Família Rodante (Argentina, 2004) é um convite a uma festa em família, e este fato já anuncia o que está por vir: alegrias, brigas, amores proibidos, confusões, cumplicidades... Pablo Trapero, mergulhou fundo no universo familiar, conseguindo, dessa maneira, realizar uma obra bastante sensível e memorialista, por mais que não seja uma autobiografia. Família Rodante é um ‘road movie’ e conta a “jornada” de uma família que atravessa a Argentina por conta do casamento de uma parente desconhecida. As doze pessoas viajam por dois dias num mesmo veículo, uma “casa andante”, e assim podemos imaginar o que pode acontecer quando muitas pessoas convivem num mesmo ambiente – ainda mais num ambiente pequeno e desconfortável, principalmente sendo da mesma família.
O filme é um retrato da cultura latino-americana, o que proporciona uma enorme identificação, até mesmo para os brasileiros, tão “diferentes” dos vizinhos de língua espanhola. Por mais que não tenha sido esta a intenção do autor – retratar a realidade de uma determinada classe social “menos favorecida” de um país “em desenvolvimento”, o filme consegue realizar tal proeza com bastante naturalidade. Em diversos momentos, certas situações “denunciam” o caráter peculiar do que podemos chamar de “estilo de vida sul-americano”, especialmente no que diz respeito ao aspecto econômico; atitudes como conferir o troco, reclamar o preço, tentar um suborno – características do famoso “jeitinho brasileiro” que aqui se revela “jeitinho argentino”, ou, generalizando, modo de vida e sobrevivência da cultura subdesenvolvida latino-americana.
Mas a economia é apenas um dos aspectos “rodados” no filme, a própria estrutura familiar já é algo diferente da cultura norte-americana, veiculada nos filmes hollywoodianos, onde a família, quando não desmembrada, é constituída apenas por mãe, pai e filho. Na família rodante temos mãe, filhas, genros, netos, primos, tias, cunhados... Entretanto, essa família não se destaca apenas pelo número, mas também por outras características, isto é, existe uma idéia muito peculiar de “família”, que abrange sentimentos regidos pela obediência e pelo respeito, valores constantemente desvirtuados no cinema e na sociedade atual.

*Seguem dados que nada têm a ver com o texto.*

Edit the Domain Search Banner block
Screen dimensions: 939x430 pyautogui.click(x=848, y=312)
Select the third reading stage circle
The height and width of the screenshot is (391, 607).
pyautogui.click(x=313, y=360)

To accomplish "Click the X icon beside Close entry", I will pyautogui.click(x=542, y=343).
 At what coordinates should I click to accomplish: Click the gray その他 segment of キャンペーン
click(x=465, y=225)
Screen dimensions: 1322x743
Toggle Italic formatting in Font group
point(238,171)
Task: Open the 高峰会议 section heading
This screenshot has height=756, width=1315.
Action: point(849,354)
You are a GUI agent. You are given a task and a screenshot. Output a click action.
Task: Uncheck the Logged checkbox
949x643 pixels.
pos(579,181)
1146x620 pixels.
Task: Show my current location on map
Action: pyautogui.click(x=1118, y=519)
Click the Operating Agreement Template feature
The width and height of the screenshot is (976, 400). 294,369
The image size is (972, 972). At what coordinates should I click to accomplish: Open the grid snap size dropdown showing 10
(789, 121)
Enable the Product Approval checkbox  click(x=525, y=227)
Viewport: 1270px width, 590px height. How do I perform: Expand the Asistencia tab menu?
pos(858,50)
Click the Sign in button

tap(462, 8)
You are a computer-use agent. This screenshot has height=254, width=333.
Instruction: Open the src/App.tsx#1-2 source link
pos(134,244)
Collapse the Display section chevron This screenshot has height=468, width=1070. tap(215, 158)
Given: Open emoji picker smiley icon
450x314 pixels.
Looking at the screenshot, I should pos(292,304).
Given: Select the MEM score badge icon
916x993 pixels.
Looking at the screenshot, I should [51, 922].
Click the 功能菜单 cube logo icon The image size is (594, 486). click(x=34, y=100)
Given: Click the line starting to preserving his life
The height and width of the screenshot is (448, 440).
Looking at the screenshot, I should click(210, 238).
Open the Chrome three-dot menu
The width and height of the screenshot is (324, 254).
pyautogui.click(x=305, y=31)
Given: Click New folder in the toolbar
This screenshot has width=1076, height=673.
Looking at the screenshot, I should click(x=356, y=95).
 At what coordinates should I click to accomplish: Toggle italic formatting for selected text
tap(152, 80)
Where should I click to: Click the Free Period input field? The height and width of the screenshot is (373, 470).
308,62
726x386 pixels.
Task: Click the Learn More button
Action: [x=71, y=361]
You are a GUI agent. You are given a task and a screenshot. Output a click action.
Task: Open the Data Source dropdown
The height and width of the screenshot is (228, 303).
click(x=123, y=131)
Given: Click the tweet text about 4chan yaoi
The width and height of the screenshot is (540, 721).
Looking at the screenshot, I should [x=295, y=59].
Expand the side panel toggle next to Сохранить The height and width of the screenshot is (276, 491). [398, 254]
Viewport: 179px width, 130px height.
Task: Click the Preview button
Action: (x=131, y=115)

Nos diálogos do filme, o aparente “caos” é o retrato da mais pura normalidade, ou seja, tudo é justificado, mesmo que de forma superficial, pelos acontecimentos subseqüentes, afinal, não seria possível retratar todas as diferenças humanas num único filme, além disso, numa família nem tudo é completamente explicado e esclarecido, sempre há segredos, intrigas, medos... Dessa forma, por mais que seja uma exaltação aos costumes latino-americanos, Família Rodante é um filme humano, pois apresenta um caráter universalizante, onde o realismo representado pelas relações familiares proporciona, além da identificação, um alerta aos valores do homem e da família – uma instituição constantemente depredada dentro e fora da mídia.
O diretor, ao propor uma ampliação e uma aproximação do universo familiar, aproxima também a câmera das imagens, proporcionando inteligentes planos fechados, numa concepção de um verdadeiro “porta-retrato” familiar. Ou seja, Trapero utiliza a câmera para mostrar a intimidade não só de uma família, mas também da maneira de como ela é vista, e assim, o filme, repleto de closes, quase não tem planos gerais. Há uma preocupação equilibrada em emoldurar as cenas, conferindo à obra um caráter cada vez mais intimista.
A familiaridade, portanto, é o ponto principal do filme, uma obra, talvez, desmerecida por muitos simplesmente por não estar inserida num contexto hollywoodiano, (inclusive por trazer um elenco praticamente desconhecido, quase amador). Por outro lado, a obra traz valores até mais intensos do que grandes sucessos de público e crítica mais populares, e “centrais” como Casamento Grego’ e ‘Pequena Miss Sunshine’.
Família Rodante atinge o seu objetivo: aproximar. O olhar de Trapero, atento e aparentemente despretensioso, reafirma suas características “periféricas”, isto é, tem o cuidado especial ao fazer as escolhas, revelando assim o seu caráter humilde e particular. A câmera de Trapero funciona como um outro personagem, vai além da relação ‘mainstream’ entre o cinema e o público, e dessa maneira, faz com que o espectador não mais esteja passivamente vendo um filme, e sim percebendo uma realidade pelo fato de se sentir dentro dela.